In this issue of ONCOLOGY, Dr. Anthony D’Amico outlines a prognostic model for grouping localized prostate cancer patients into high-risk (1992 American Joint Committee on Cancer stage T3b, Gleason score > 7, prostate-specific antigen [PSA] > 20 ng/mL), intermediate-risk (T2b-T3a, Gleason score = 7, PSA = 10-20 ng/mL), or low-risk (T1c-T2a, Gleason score < 7, PSA < 10 ng/mL) categories. As noted by Dr. D’Amico, the large intermediate-risk category is heterogeneous, and further refinements in prognostication within this group may help guide therapeutic decision-making.
Controversies remain about appropriate local treatment as well as the benefits of adjuvant systemic therapy for intermediate-risk patients. Dr. D’Amico proposes a combined-modality staging systemadding the percentage of positive biopsies to clinical stage, Gleason score, and pretreatment PSAto stratify intermediate-risk patients with more precision.
Examining surgical series from the University of Pennsylvania and Brigham and Women’s Hospital as well as a radiation series from the Joint Center for Radiation Therapy, Dr. D’Amico stratifies intermediate-risk prostate cancer patients by percentage of positive biopsies and demonstrates three distinct biochemical freedom-from-failure curves. This system may improve our ability to separate patients with a high risk of failure and disease progression from more favorable patients, and may improve treatment individualization and patient selection for future clinical trials.
Bulkier disease is more likely to extend beyond the prostate capsule, involve the seminal vesicles or pelvic lymph nodes, and result in positive surgical marginsall factors that increase the likelihood of failure after local therapy. Staging procedures incorporating some estimate of disease volume might be useful, and percent positive biopsies would seem an appropriate surrogate for tumor bulk. We suggest, however, that for core biopsy-based prognostic criteria such as percent positive biopsies, standardization of staging methods will be important for ultimate general applicability.
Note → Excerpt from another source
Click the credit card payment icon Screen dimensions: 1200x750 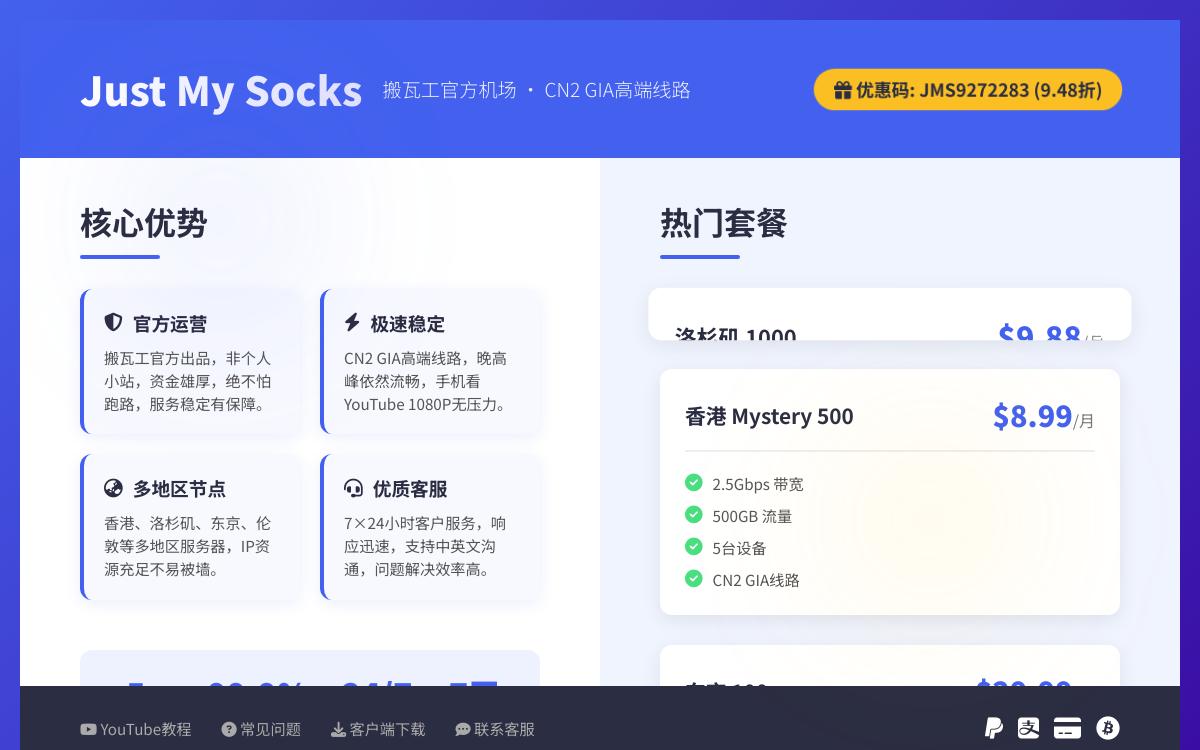1067,729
In the studies cited, the definition of percent positive biopsies (number of positive biopsies divided by total number of biopsies) was based on traditional sextant biopsies. Additional investigations will be needed to determine how to apply this definition to alternative sampling methods, including biopsy techniques in which several additional cores of tissue are obtained from palpable or transrectal ultrasound-detected focal abnormalities, or extended biopsies with eight or more cores (which are now commonly employed).
Other parameters, including measurements of how much disease is present in each core, may yield additional information regarding disease volume. How should one compare the prognostic implications of a sextant biopsy showing 4 of 6 biopsies positive (67%), each containing < 5% adenocarcinoma, with another showing 2 of 6 biopsies positive (33%) and 80% cancer in each positive core? Some method incorporating both the number (or percentage) of positive biopsies and quantity of disease within each core might further enhance prediction of local tumor burden.
Prognostic Model End Points
Most prognostic protocols for prostate cancer have been developed with a focus on biochemical (PSA) failure, with the implicit assumption that biochemical failure will predict prostate cancer-specific mortality. Unfortunately, given the long natural history of prostate cancer and the fact that PSA measurement has only been available for about 15 years, this assumption has not yet been proven. We agree with Dr. D’Amico that longer follow-up and additional research are needed to validate this assumption as well as the utility of prognostic models based on biochemical failure as an end point.
Roach et al recently reported that four distinct prognostic groups could be identified based on clinical stage and tumor grade, using patient data from four large, multi-institutional phase III randomized trials conducted by the Radiation Therapy Oncology Group (RTOG). The four identified subgroups were shown to predict the 5-, 10-, and 15-year disease-specific survival of patients treated with radiation therapy alone. The majority of patients in these RTOG trials were treated prior to the availability of the PSA blood test, but our preliminary findings suggest that the RTOG risk groups do, in fact, predict PSA failure, progression-free survival, and overall survival in a modern, PSA-era patient cohort. Furthermore, pretreatment PSA levels appear to yield additional prognostic information regarding disease-specific survival.
Survival end points are needed in prostate cancer studies, and PSA-era data are only beginning to become available. Prognostic models developed with survival end points may be superior to those developed with surrogate end points such as biochemical failure. The ultimate goal is to enhance the practitioner’s ability to counsel patients on the risks and benefits of PSA screening and the relative efficacy of various treatment options for the patient’s individual disease. The model should also help with patient selection for clinical trials by targeting higher-risk patients for adjuvant therapy (as in the ongoing RTOG 9902 phase III trial, which is combining androgen suppression and chemotherapy with definitive external-beam radiation therapy).
We agree that the ideal prognostic model will eventually incorporate measures of not only a patient’s disease, but also his overall health status and long-term impact of his treatment selection. Only with complete information can our patients truly make informed decisions about the influence of prostate cancer on their overall health.